Dry skin is caused by two factors. One is the damage to the skin's protective barrier which produces excessive water loss through the skin. The other is an important diminution in the concentration of the skin's water-retaining sugar and protein molecules, the complex proteoglycans and glycosaminoglycans (GAGs) molecules.
Many skin moisturizers and emollient solutions offered by the major skin care companies delay the healing process of irritated and damaged skin and make the situation worse by impeding natural skin repair. New computer instruments have shown that several popular moisturizers augment skin damage in ways similar to skin irritants. Nor are skin barrier creams an answer, like those containing petrolatum and lanolin.
What our skin needs is to protect its surface and to heal the skin from the inside out, by putting the skin in a situation in which innate skin repair can happen.
Most if not all the famous moisturizers and emollients currently offered by the main skin care producers contain elevated proportions of detergents and detergent-like chemicals, ignoring many years of solid evidence that such detergents degrade the skin's natural protective function and harm the skin. Also, several of the dyes and optical diffusers used to give the look of healthy skin are harming to skin.

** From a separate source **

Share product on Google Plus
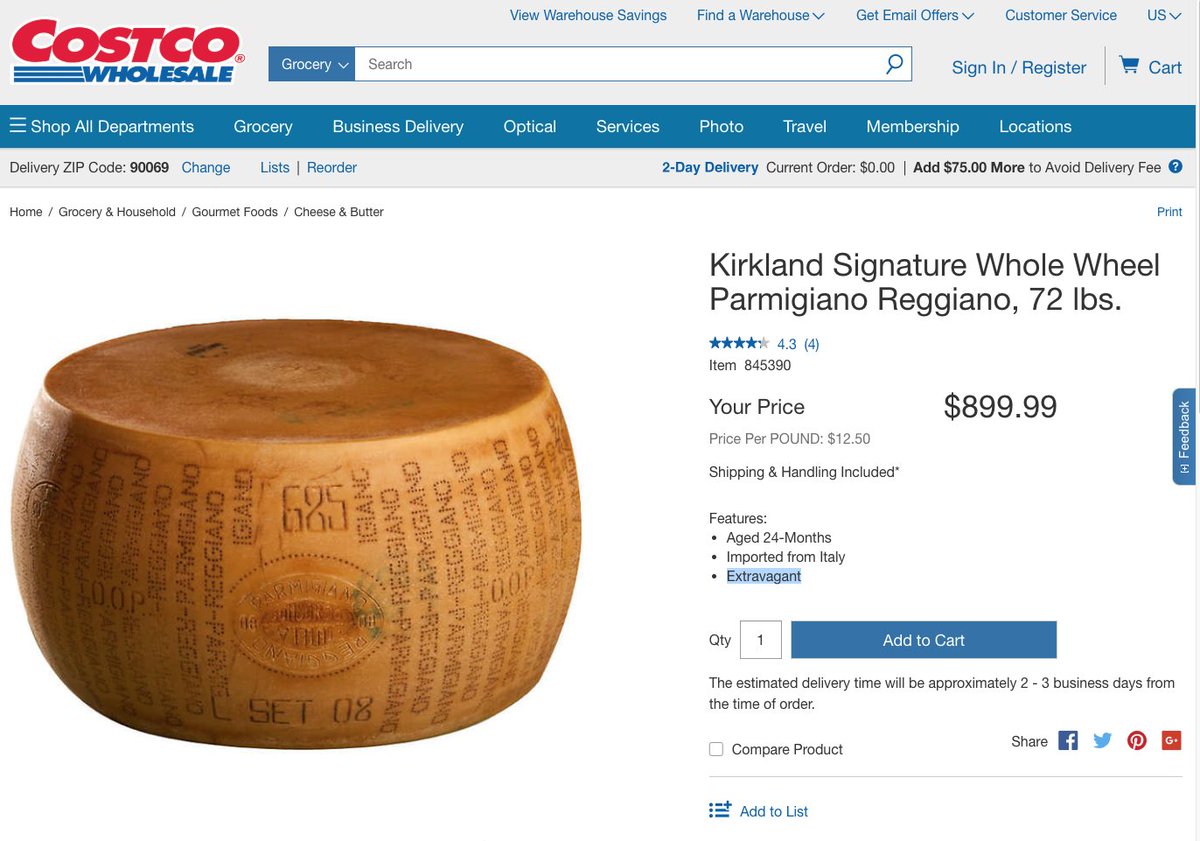The image size is (1200, 841). [x=1171, y=741]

Nature Treats Dry Skin Issues
Lipids and fats in the skin confer the epidermal barrier to transcutaneous water loss. These lipids in the external skin area called the stratum corneum are arranged in layers called lamellae. The lower skin layers have more typical fats like triglycerides and phospholipids while the external layers have more ceramides, cholesterol and free fatty acids.

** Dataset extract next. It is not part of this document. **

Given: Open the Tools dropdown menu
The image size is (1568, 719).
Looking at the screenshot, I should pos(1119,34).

Waxes and oils seal the skin's surface and avoid exaggerated water loss. Cosmetic moisturizers loosen the skin's protective barrier and hydrate (wet) the skin proteins but possess the long-term effect of harming the skin.

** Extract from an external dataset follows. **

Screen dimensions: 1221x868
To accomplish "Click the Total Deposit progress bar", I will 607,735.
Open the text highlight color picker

A skin-care product is only as good as what it contains and how those ingredients can help your skin work better. In fact, moisturizers (or any skin-care product claiming to possess an effect on skin repair, wrinkles or sagging skin) should absolutely contain an elegant mix of antioxidants, cell-communicating ingredients, and intercellular substances as they help skin keep a healthy level of hydration, build collagen and avoid cellular damage.
Not the famous dry skin creams that have been in the market since the 1920's, when the cosmetic industry started to sell oil/water/detergent creams for moisturizing instead of the herbal oils that had been employed for hundreds of years. This was similar to the fallacious campaigns, we may all recall, that aimed to stop mothers from breast feeding their babies and promoted their replacement with synthetic infant formulas sold for profit.